*Exercise description*. For this exercise, reproduce each entry below exactly, excluding pictures.

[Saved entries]
----------------

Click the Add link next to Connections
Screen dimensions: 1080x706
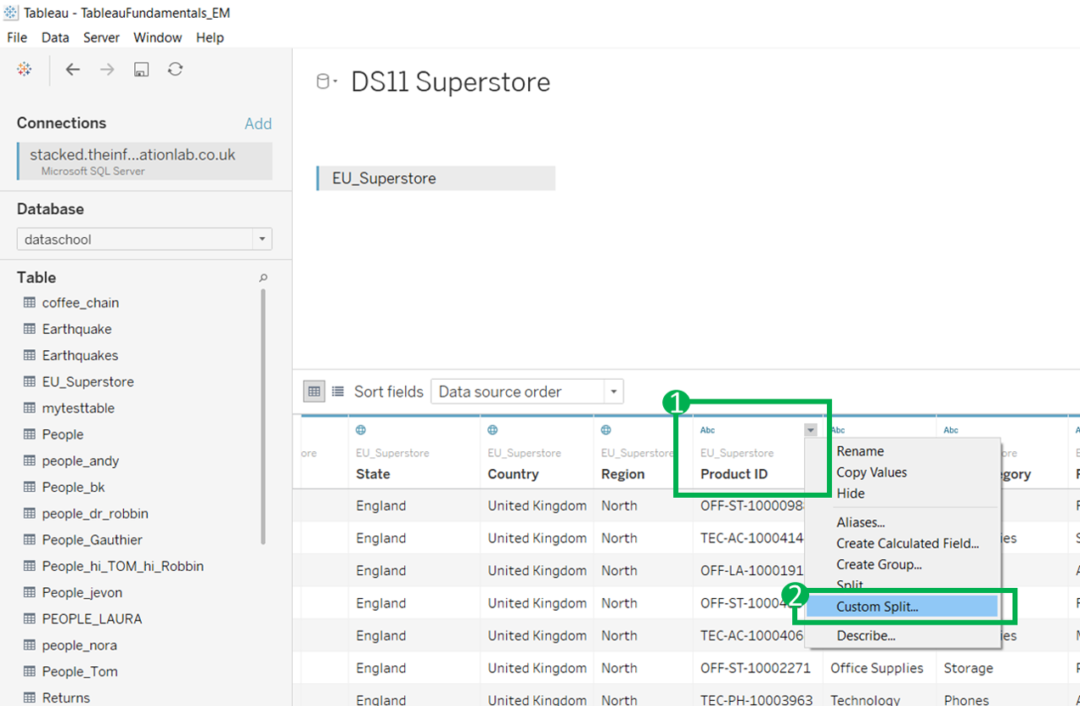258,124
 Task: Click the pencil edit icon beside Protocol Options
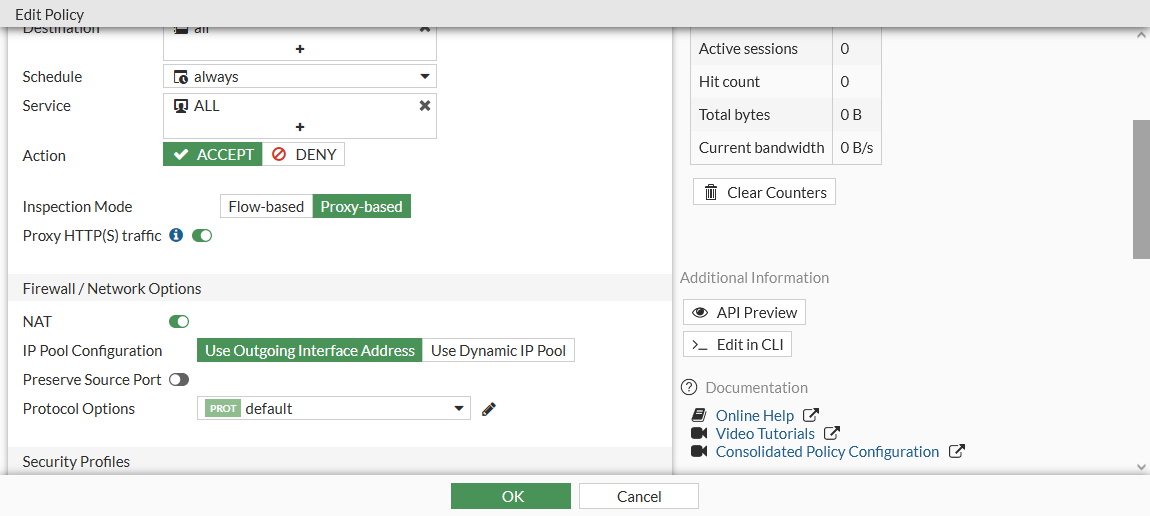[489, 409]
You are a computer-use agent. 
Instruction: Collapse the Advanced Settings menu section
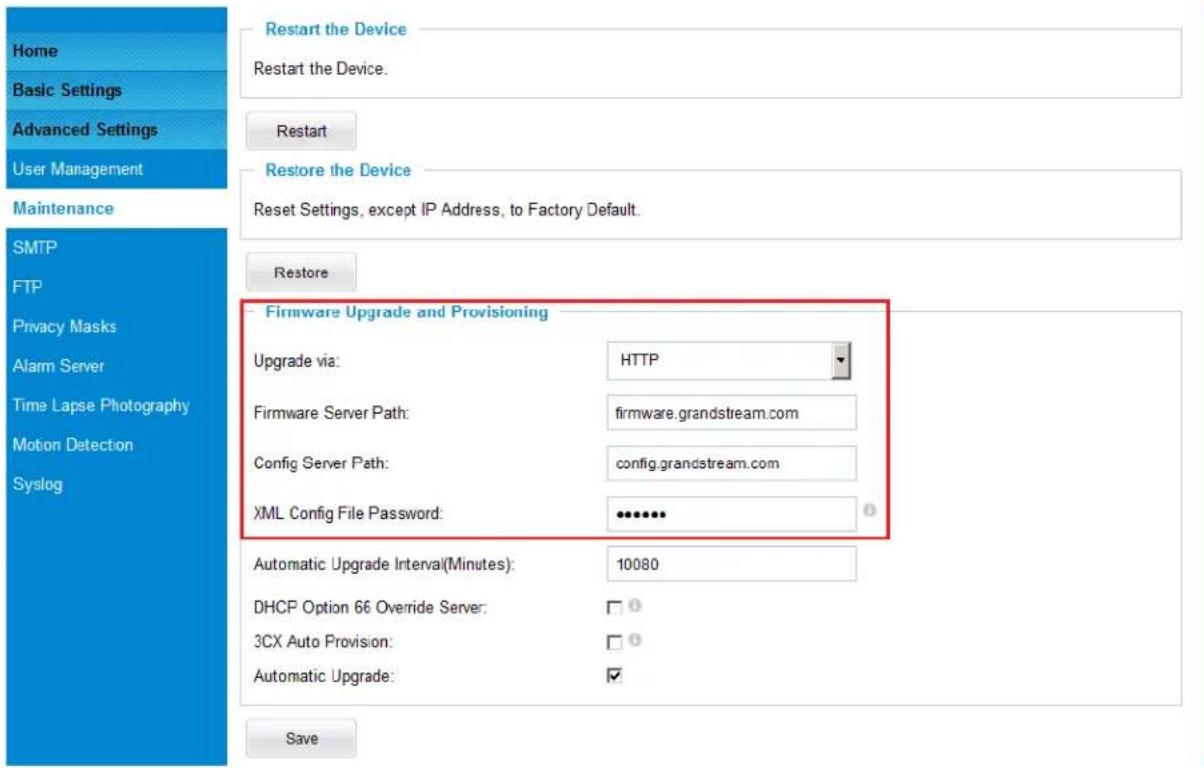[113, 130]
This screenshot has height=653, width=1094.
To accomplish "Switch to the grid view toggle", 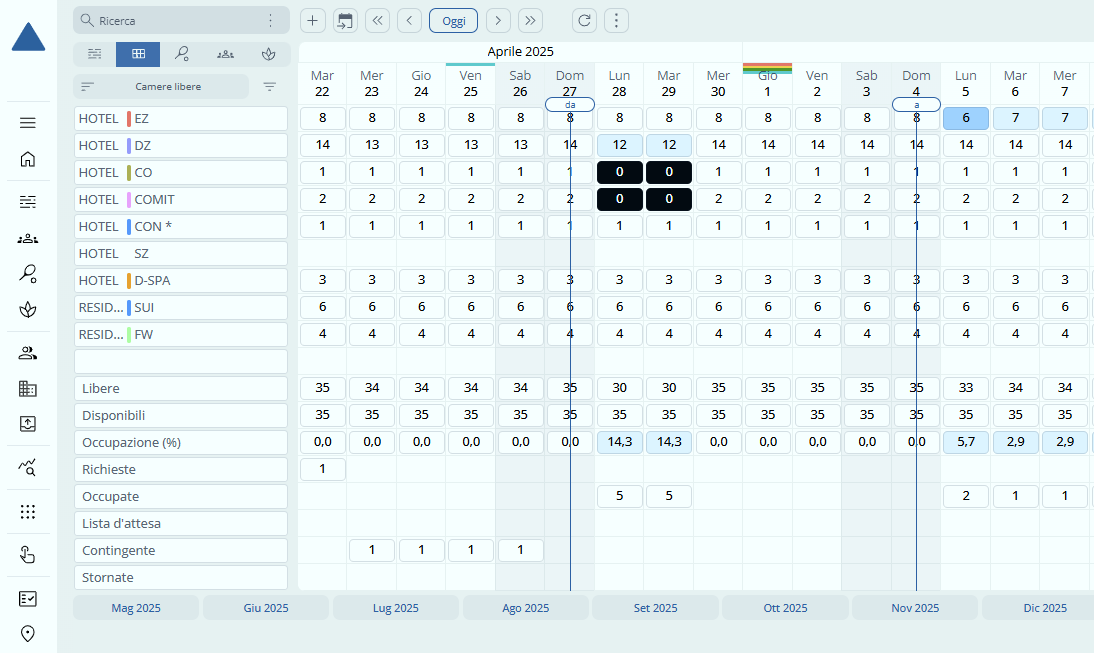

----------------

*Result of the task*.
Click the Add link next to Connections
Screen dimensions: 1080x706
258,124
 Task: Click the pencil edit icon beside Protocol Options
[489, 409]
You are a computer-use agent. 
Instruction: Collapse the Advanced Settings menu section
[113, 130]
This screenshot has height=653, width=1094.
To accomplish "Switch to the grid view toggle", 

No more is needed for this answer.